◆ **WHAT IS EXPECTED**:
Retype each of the records below exactly, leaving the pictures out.

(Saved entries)
⟨

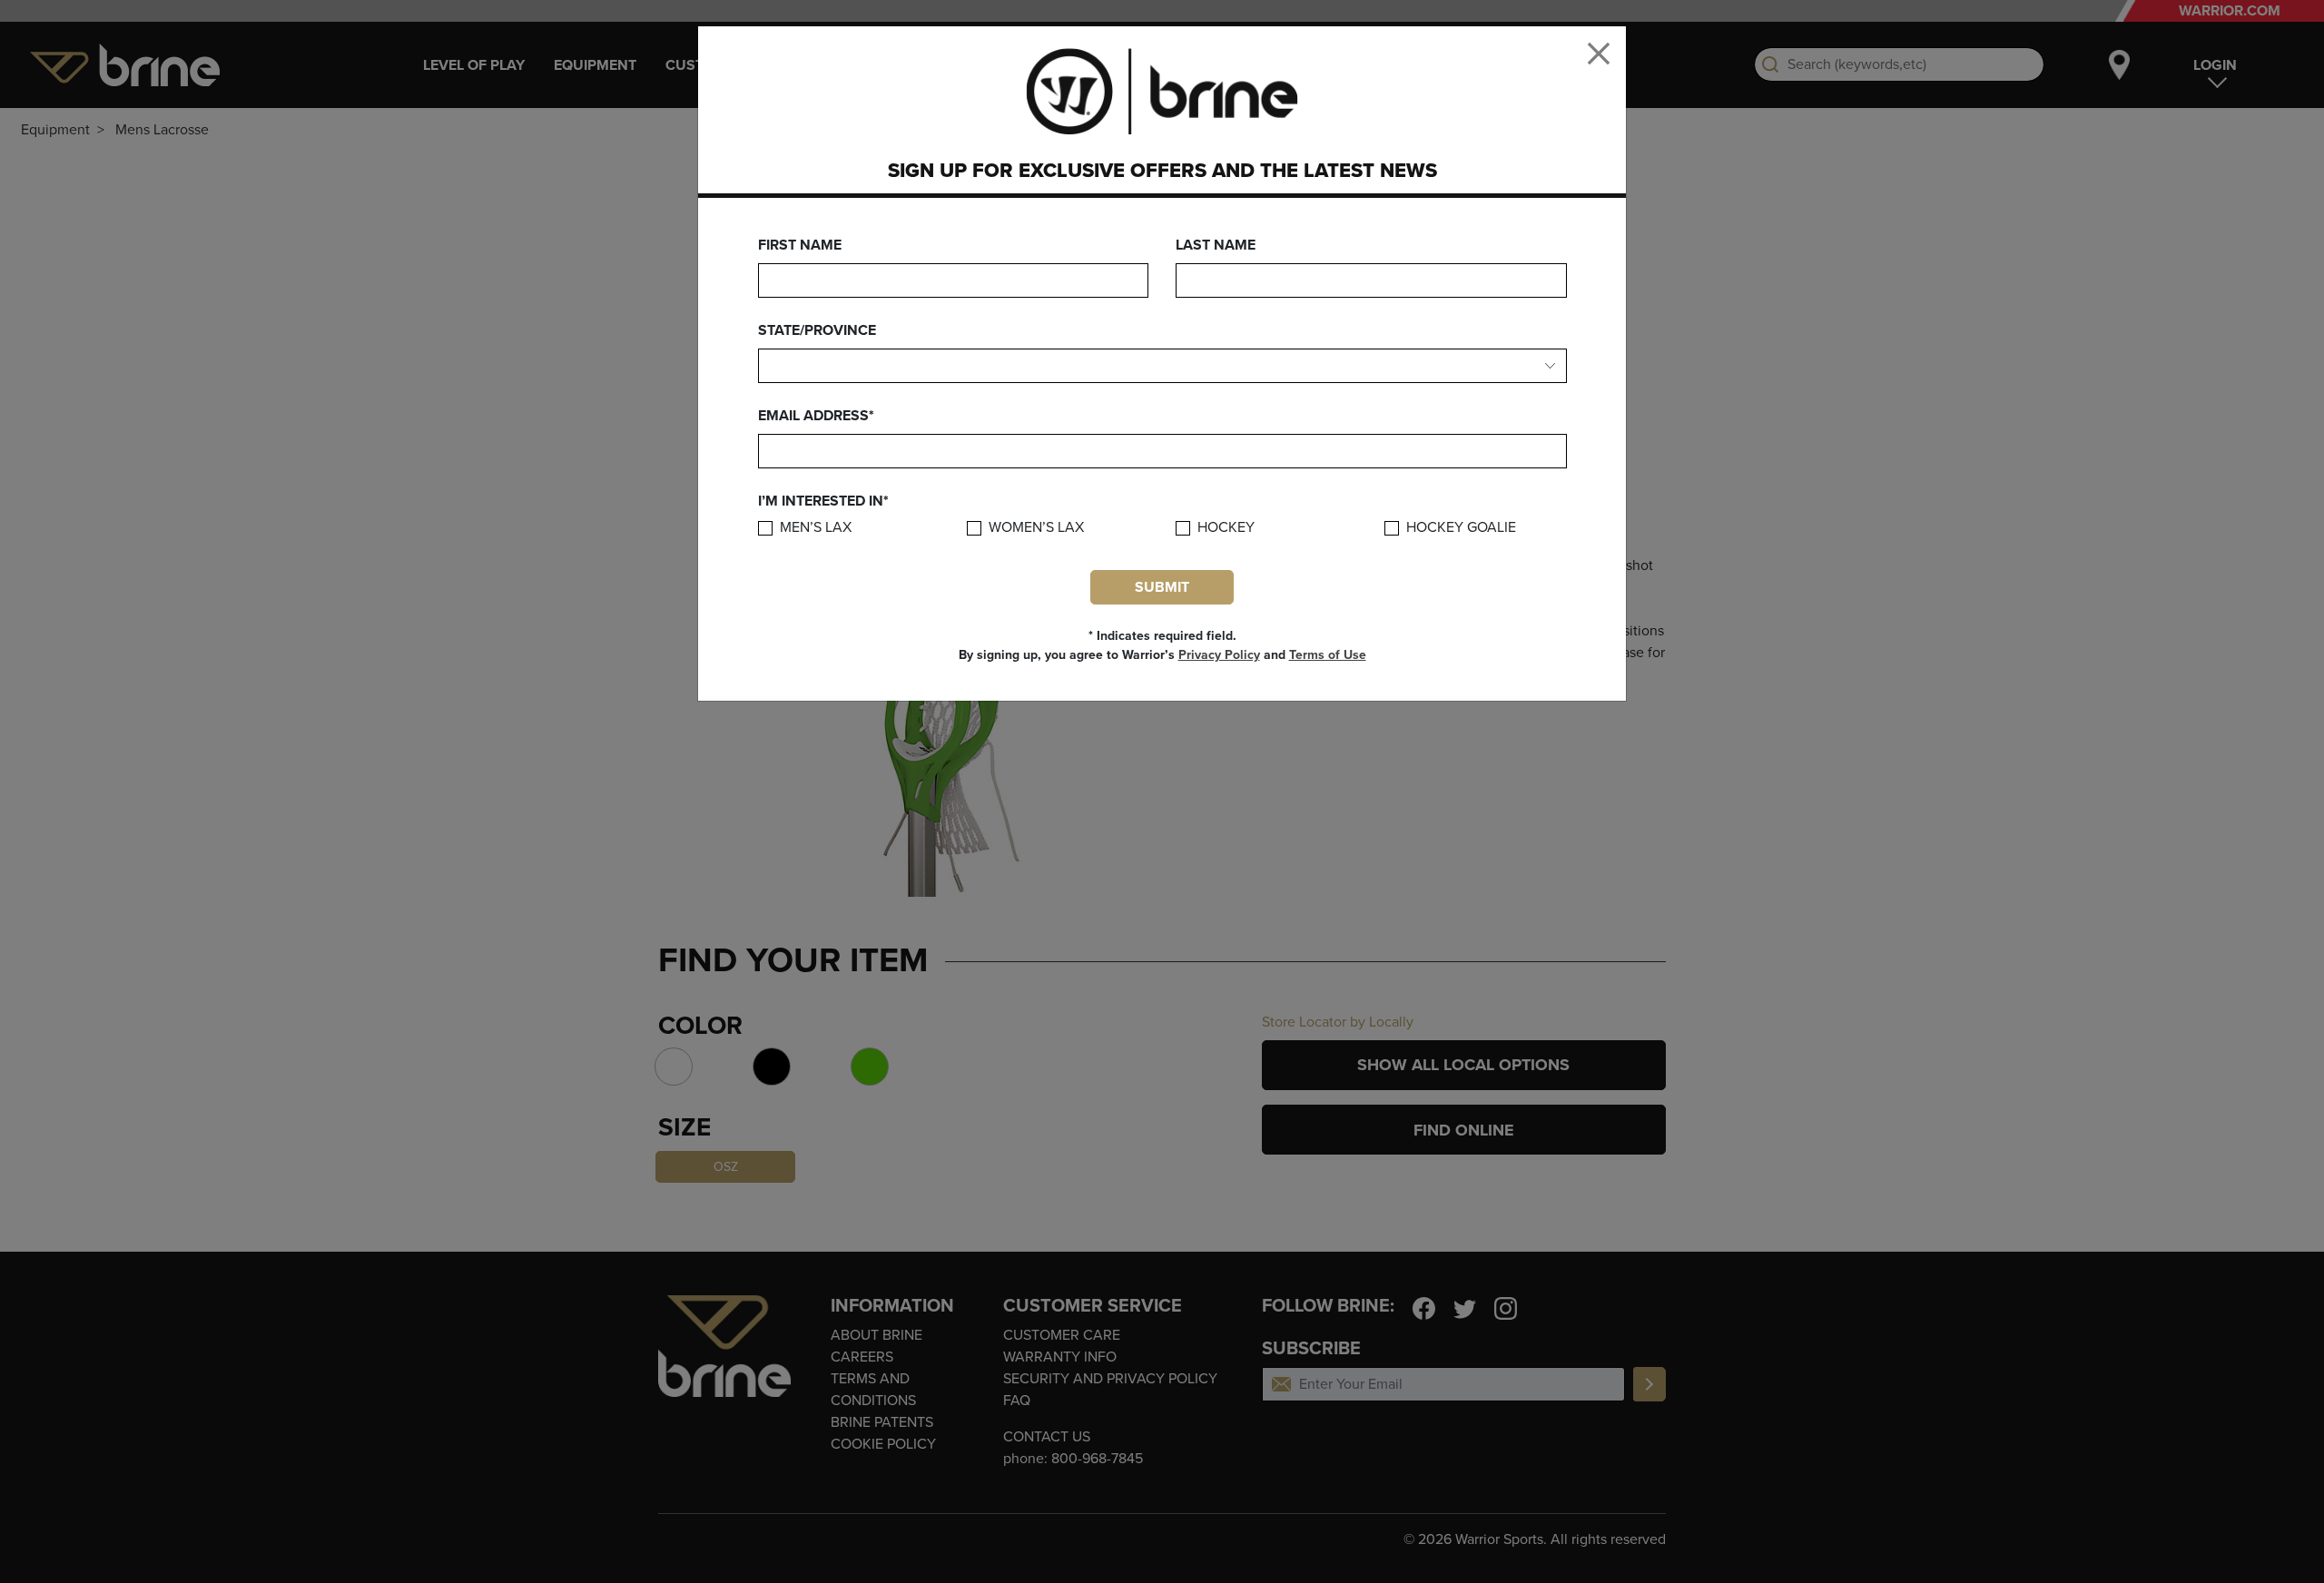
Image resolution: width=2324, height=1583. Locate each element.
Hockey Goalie (1461, 527)
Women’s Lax (1036, 527)
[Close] (1598, 53)
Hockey (1226, 527)
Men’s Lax (816, 527)
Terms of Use (1327, 655)
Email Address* (816, 416)
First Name (800, 245)
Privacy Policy (1219, 655)
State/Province (817, 330)
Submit (1162, 587)
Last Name (1216, 245)
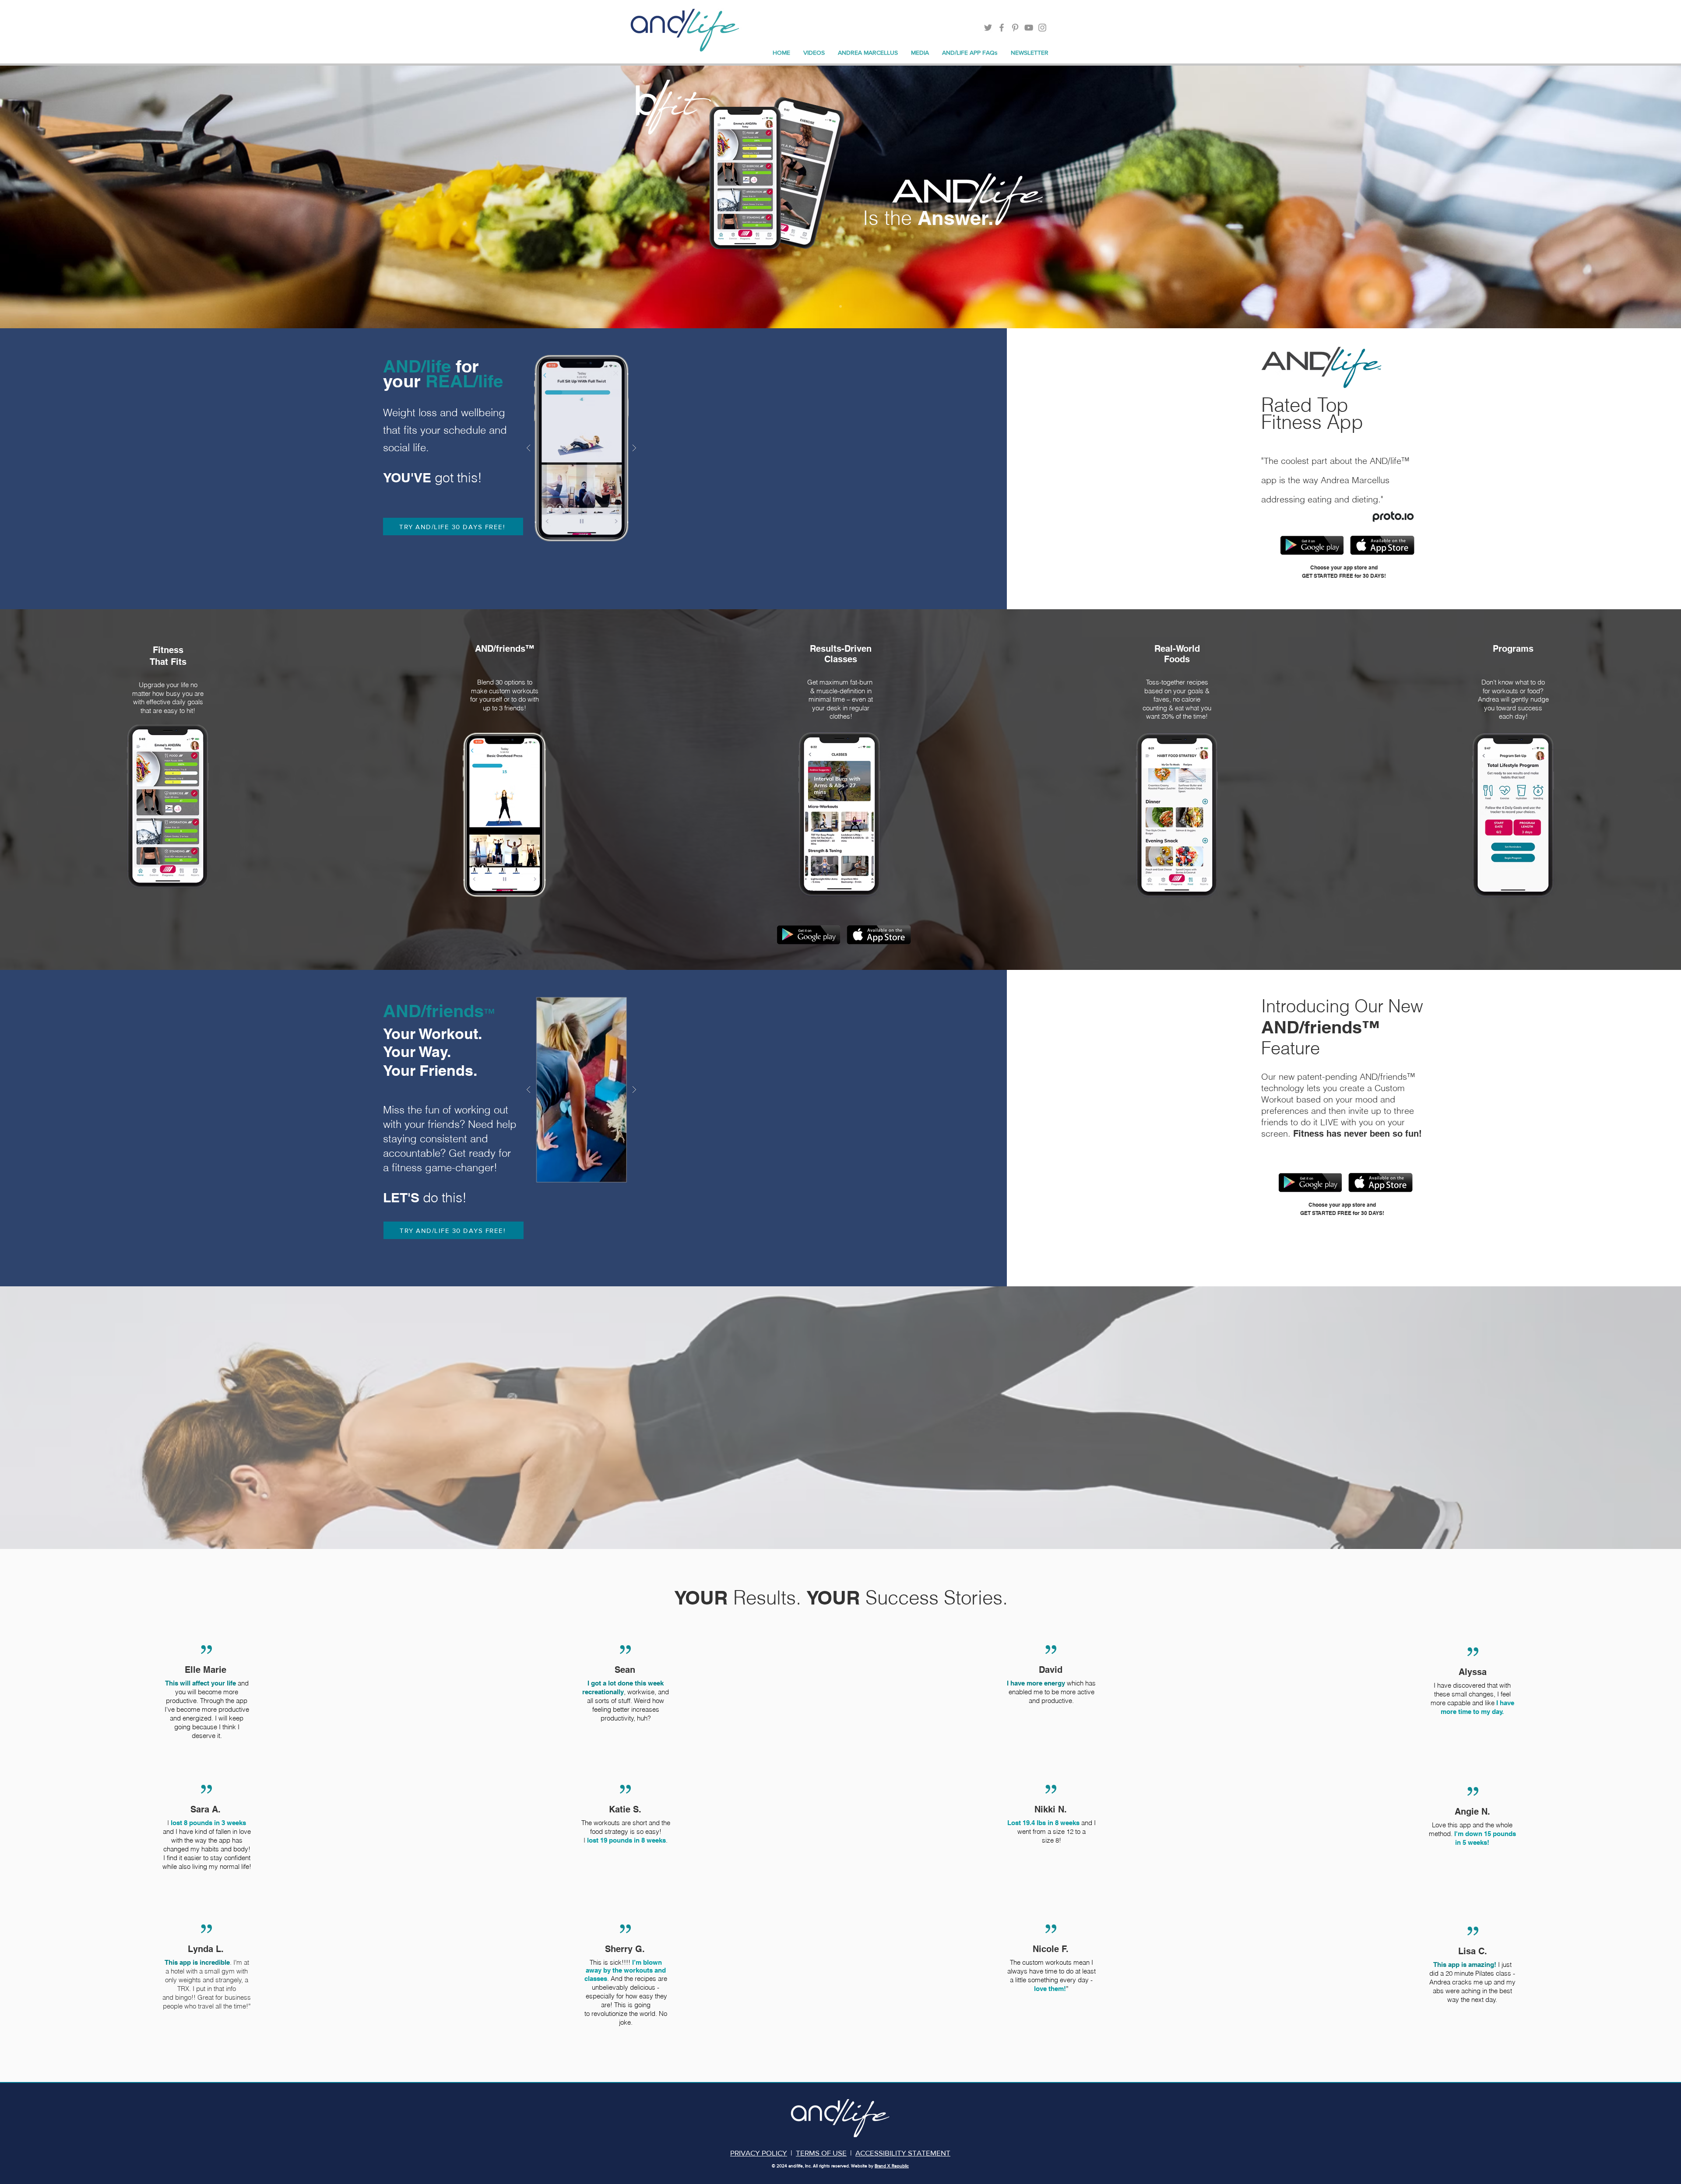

⟩

◆ **ANSWER SECTION**:
Image resolution: width=2324, height=1583. Locate each element.
Hockey Goalie (1461, 527)
Women’s Lax (1036, 527)
[Close] (1598, 53)
Hockey (1226, 527)
Men’s Lax (816, 527)
Terms of Use (1327, 655)
Email Address* (816, 416)
First Name (800, 245)
Privacy Policy (1219, 655)
State/Province (817, 330)
Submit (1162, 587)
Last Name (1216, 245)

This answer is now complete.